This piece was written (well, started anyway) during the last monsoon season here in SE Arizona. I finally was able to edit it to perfection today. Wait, I withdraw the word perfection! Read on to find out why… :)
***

“My God!” muttered the atheist, metaphorically.
According to Ernest Hemingway in A Moveable Feast, “All thinking men are atheists”.
Eyes still closed, my raspy early morning voice was muffled by white cotton sheets, freshly washed and sun-dried the day before. Only the sensitive ears of my dogs heard and understood, there being no one else in the room anyway. The clean smell of those sheets, enhanced by the warmth of slumber, combined with varying amounts of petrichor coming from the open bedroom window. Joining those scents, the sweet smell of Whitethorn Acacia, the subtle, nutty smell of Desert Senna and pungent Creosote bush, created a cacophony of olfactory input and encouraged a growing wakefulness. A welling cup of happiness enjoined by such an awakening was only slightly dulled by the humidity of the Monsoon season. I love the green this time of year. Monsoon season in Southeastern Arizona reminds me a bit of Oregon, from where I moved some time ago, but I like it drier overall. Crackers tend not to get stale.
The lyrics came momentarily into my head. (Cue Eels, “Mr. E’s Beautiful Blues”)
“Uh-huh, goddamn right, it's a beautiful day
Uh-huh, goddamn right, it's a beautiful day
Uh-huh”
And so it was.
Moving through the morning, I finished a Hemingway story before coffee, “The Short Happy Life of Francis Macomber”. Why I waited so long in my life to read Hemingway I can’t say, but this story somehow resonated with my current inner dialogue.
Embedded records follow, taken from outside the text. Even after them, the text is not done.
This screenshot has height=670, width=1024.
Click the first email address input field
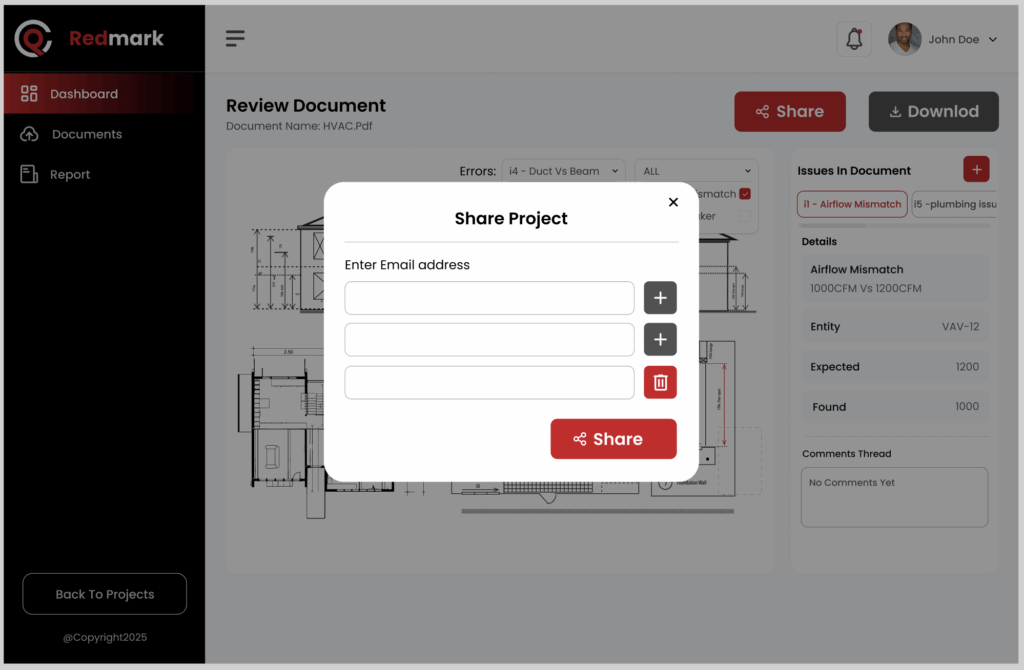489,298
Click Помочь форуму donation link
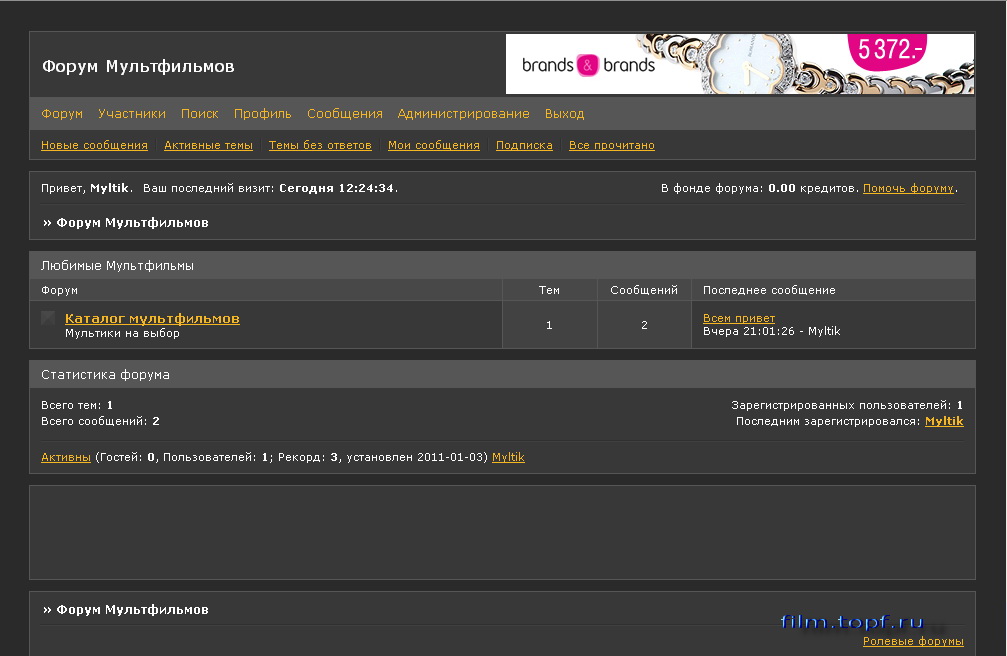The image size is (1007, 656). 906,186
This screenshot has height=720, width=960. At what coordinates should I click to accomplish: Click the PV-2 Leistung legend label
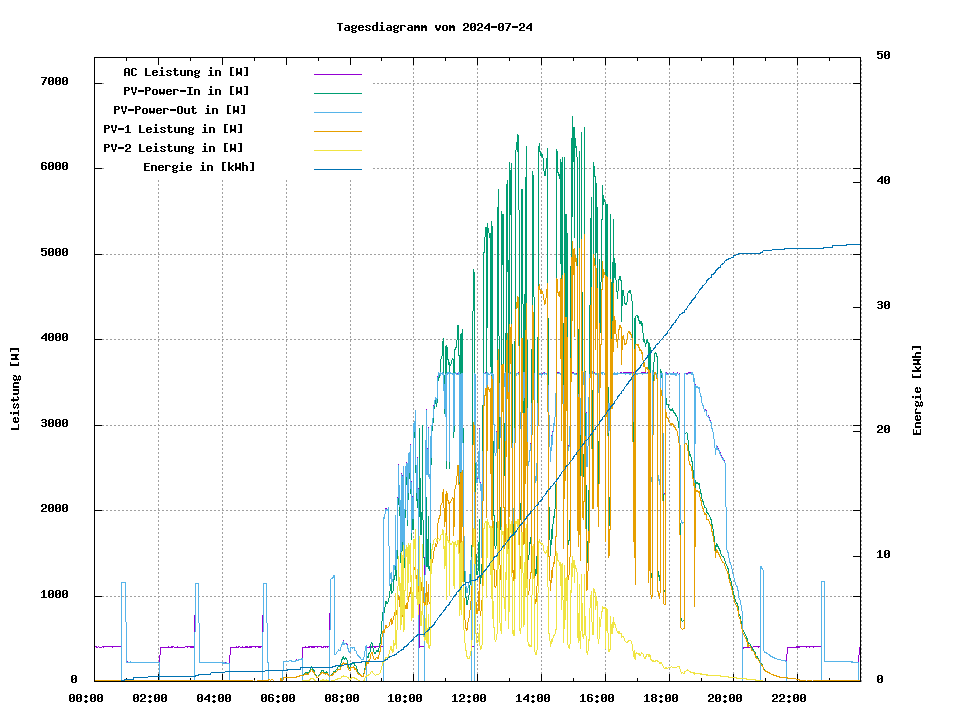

Before coffee? Yeah, I’ve come to realize through caring about my health and wellbeing that coffee ingested much before an hour into the day has an inverse effect on long-term alertness. Drinking coffee first thing is a wonderful wake-up buzz, “paddle starting one’s heart” as Rob, my last long-term lover’s father would say, but drinking it first thing is followed by a crash. I won’t try to relate the chemistry involved; you must just trust me on this or look it up yourself. Waiting for an hour or so gives one’s body time to adjust and settle into the day and coffee ingested after that first 45 minutes or so may give less initial buzz but it is still lovely and doesn’t necessitate a late morning nap.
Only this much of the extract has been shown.